The at least one transportable conveyor module may comprise an inclination adjustment device configured to adjust a height difference between the proximal end and the distal end of the transportation line. With the inclination adjustment device the at least one transportable conveyor module may be tilted at an angle that enables a bin to be transported from the proximal end to the distal end of the transportation line by sliding along the transportation line by gravitational force. This embodiment is advantageous as there would be no need to use electrical means like motors to move the transportation line or bins. It is also possible to use the inclination adjustment device to overcome a height difference and aid a motor-driven transportation line. The distal end may be higher than the proximal end. The transportation line may also be adjusted during transportation to adjust to any height differences.
The at least one transportable conveyor module may further comprise a drive assembly configured to move at least one storage bin from the proximal end to the distal end. This can be done actively by the at least one transportable conveyor module. The drive assembly may comprise a conveyor belt. The drive assembly may also comprise driven rolls or a combination of conveyor belt and driven rolls. With this advantageous embodiment height differences where the distal end is higher than the proximal end may be overcome. It also enables the automatic transportation of the bin without human intervention and contributes to a faster and consistent transportation of the bins.
In another advantageous embodiment, the transportable conveyor module comprises a control unit. The control unit comprises a data interface that is adapted to be connected to a matching data interface of the automated warehouse to control the drive assembly dependent on data received from the automated warehouse via the data interface. In particular, the drive assembly can be adjusted to match the timing of the internal processing of the automated warehouse system. For example, it can be matched to the timing of robots picking up and storing the bins, optimizing the insertion of bins to the robots' rate to pick up and store bins, and thus increasing the tempo of filling the automated warehouse. The control unit may also be used to prevent overloading the automated warehouse system, for example should the robot not be able to pick up a bin in time or should the automated warehouse system be full. This can be fully automated and does not require the attention of an overseer.

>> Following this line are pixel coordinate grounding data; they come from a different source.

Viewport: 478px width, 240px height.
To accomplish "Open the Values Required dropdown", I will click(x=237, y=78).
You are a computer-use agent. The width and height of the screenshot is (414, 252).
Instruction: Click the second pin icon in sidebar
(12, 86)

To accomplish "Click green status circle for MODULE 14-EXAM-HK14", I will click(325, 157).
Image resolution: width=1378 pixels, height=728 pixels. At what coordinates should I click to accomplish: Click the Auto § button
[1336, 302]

The transportation line of the transportable conveyor module may transport the bin directly to a storage bin feeding port of the automated warehouse. The transportation line may for example transport the bins to an existing conveyor module of the automated warehouse, which may be located past the storage bin feeding port inside the automated warehouse. The existing conveyor module may also be located outside the automated warehouse, directly in front of the storage bin feeding port.
The distal end of the transportation line may be configured as a mechanical interface that connects to the storage bin feeding port or the existing conveyor module of the automated warehouse for passing the storage bin from the transportation line to an internal conveying system of the automated warehouse. This way, the advantageous embodiment is directly connected to the automated warehouse and able to directly feed bins to the automated warehouse, rendering the manual insertion of bins unnecessary.

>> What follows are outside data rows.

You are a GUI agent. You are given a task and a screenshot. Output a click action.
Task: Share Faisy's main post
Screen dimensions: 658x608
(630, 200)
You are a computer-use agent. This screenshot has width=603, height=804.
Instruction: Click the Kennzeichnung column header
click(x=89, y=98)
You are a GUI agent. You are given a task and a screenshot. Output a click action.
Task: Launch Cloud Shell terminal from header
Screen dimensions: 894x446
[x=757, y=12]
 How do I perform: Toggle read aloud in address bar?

The transportable testing gauge module may comprise a transportation line being configured to movably support at least one storage bin of the plurality of storage bins. After gauging the bin, the bin may be directly transported on to the next module or the port module of the automated warehouse system, ensuring a continuous and seamless feeding to the automated warehouse.
The transportable testing gauge module may further comprise a drive assembly configured to move at least one storage bin from the proximal end to the distal end. The transportable testing gauge module may further comprise a control unit comprising a data interface that is adapted to be connected to a matching data interface of the automated warehouse and to control the drive assembly dependent on data received from the automated warehouse via the data interface. This embodiment has the advantage of controlling and adjusting the feeding tempo from the start and having the possibility to signal to the personnel in time if the filling of the bins needs to be paused, avoiding additional work of installers in the process when not needed.

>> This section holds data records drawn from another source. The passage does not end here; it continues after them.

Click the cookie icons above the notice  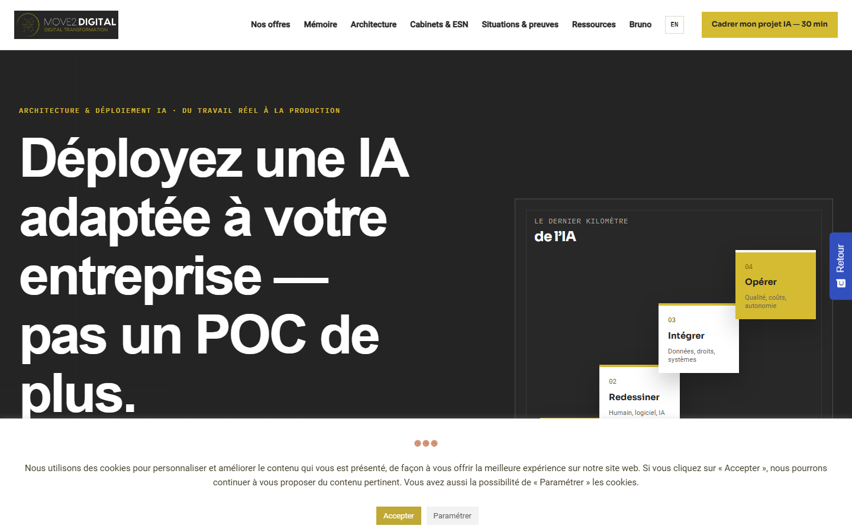pyautogui.click(x=426, y=443)
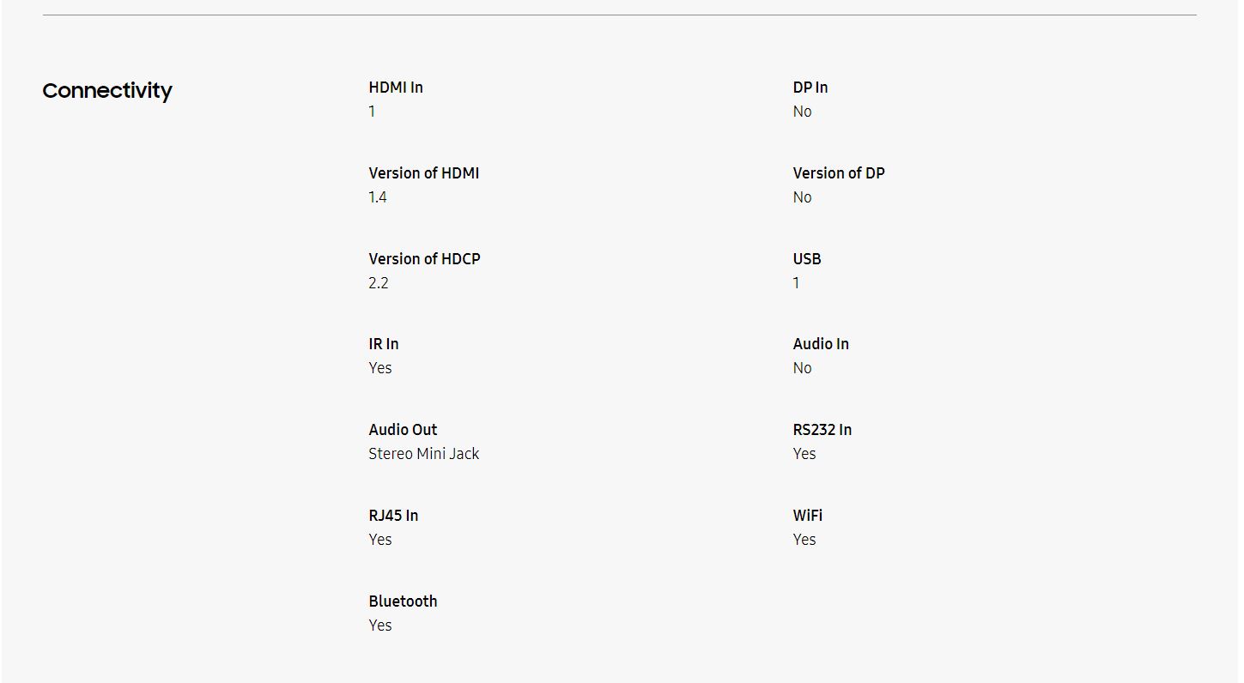The height and width of the screenshot is (683, 1244).
Task: Select the Version of HDMI label
Action: pyautogui.click(x=423, y=173)
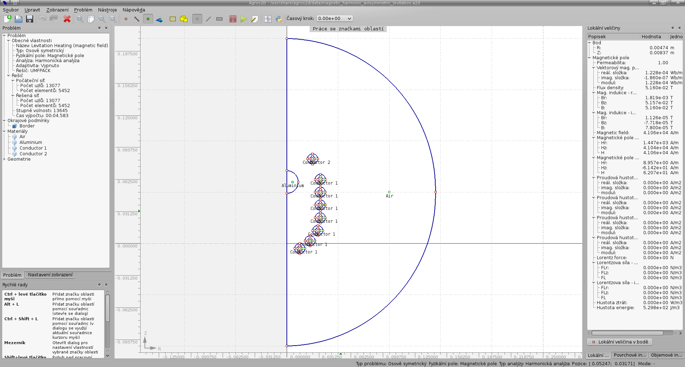The height and width of the screenshot is (367, 685).
Task: Open the Nástroje menu
Action: click(107, 10)
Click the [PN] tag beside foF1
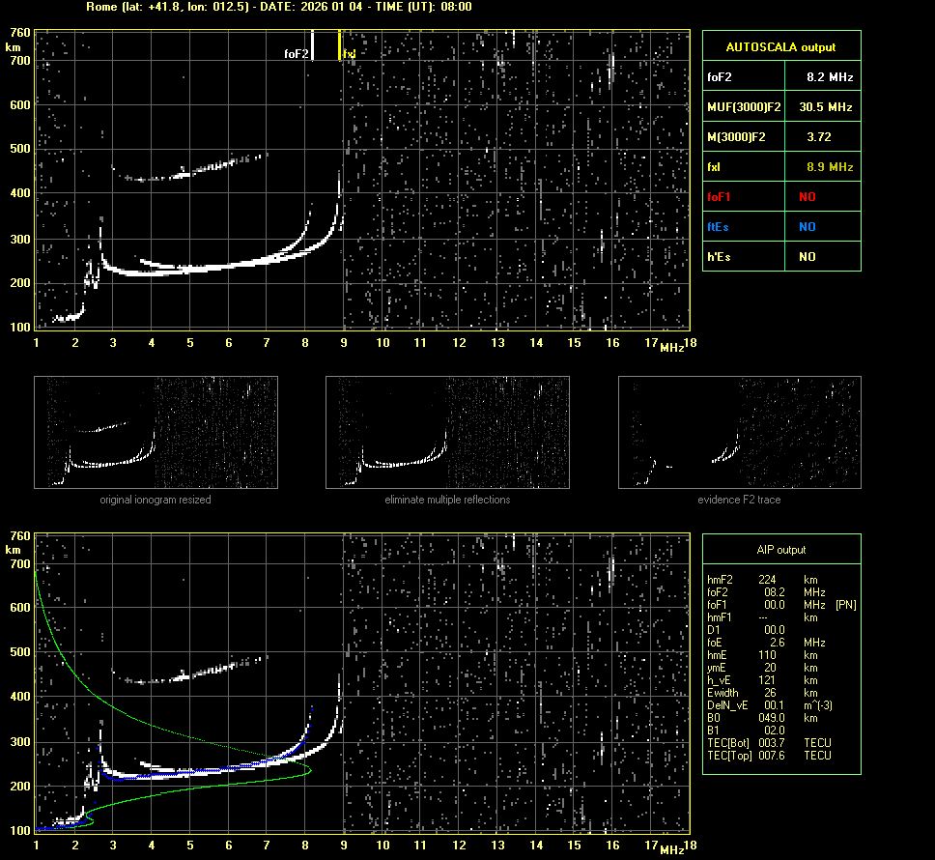Image resolution: width=935 pixels, height=860 pixels. (x=845, y=605)
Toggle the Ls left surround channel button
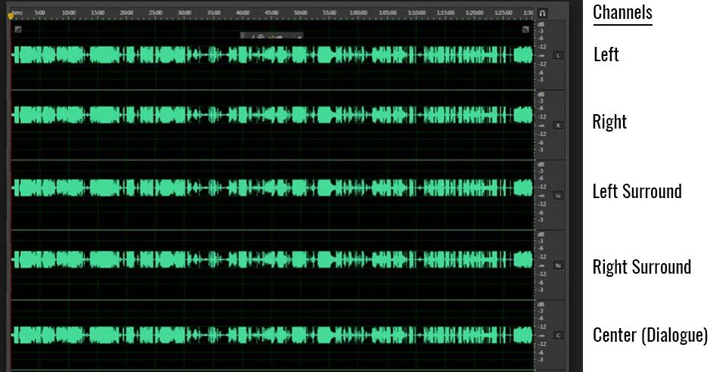713x372 pixels. (x=559, y=195)
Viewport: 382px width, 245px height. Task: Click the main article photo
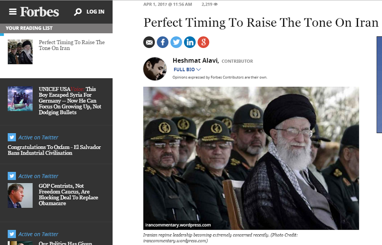pyautogui.click(x=251, y=158)
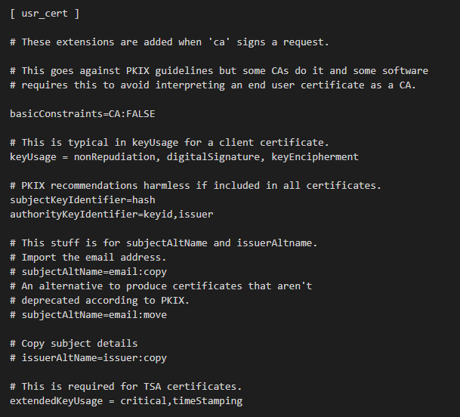The image size is (460, 417).
Task: Click the [ usr_cert ] section header
Action: click(45, 14)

Alternatively, the transportable testing gauge module can be configured to be placed at the side of the transportation line of the at least one transportable conveyor module. This reduces the size of this particular embodiment of the modular installation device and increases the flexibility and modularity to adapt to the environment. The set-up can be sped up and the de-installation includes less effort and less large parts to be carried or demounted after the filling of the automated warehouse is done.
The testing assembly may comprise a lifting assembly, a frame and a gauge mounted to the frame. The lifting assembly may be configured to lower the frame to the storage bin on the transportation line of the transportable testing gauge module. The frame can be lowered to a gauging zone of the transportation line. The gauge signal may depend on a lowered position of the frame.
The gauge signal may be a visual, acoustic and/or electronic signal. The gauge signal may also be a visual deviation the user perceives, when the bin and the gauge do not fit together, for example when the gauge recognizably does not match the storage bin, especially the upper edge of the storage bin and/or when the gauge cannot be lowered to the storage bin, especially the edge of the storage bin. The gauge signal can comprise lamps or sounds, so that during lowering, different colors on a scale are made visible to indicate the conformity of the bin to be gauged.
The gauge may be shaped complementary to the upper edge of the predetermined standard shape of the storage bins. The gauge may be used to gauge the dimensions of the storage bin. It may also be used to check the dimensions and spacing of connecting elements of the storage bin to be connected to complementary connecting elements of the automated warehouse system. This embodiment provides a perceptible, tactile feedback to the user to immediately tell the suitability of the storage bin being gauged.
The lifting assembly may be automated and/or manual. The lifting assembly can be automated with a drive system. It can be manually operated by using a self-retracting support. The self-retracting support may comprise a spring element to automatically move the gauge to the gauge's initial position, where it is ready to check again, after it has been displaced for gauging a bin. The self-retracting support may comprise a drive assembly to move the gauge.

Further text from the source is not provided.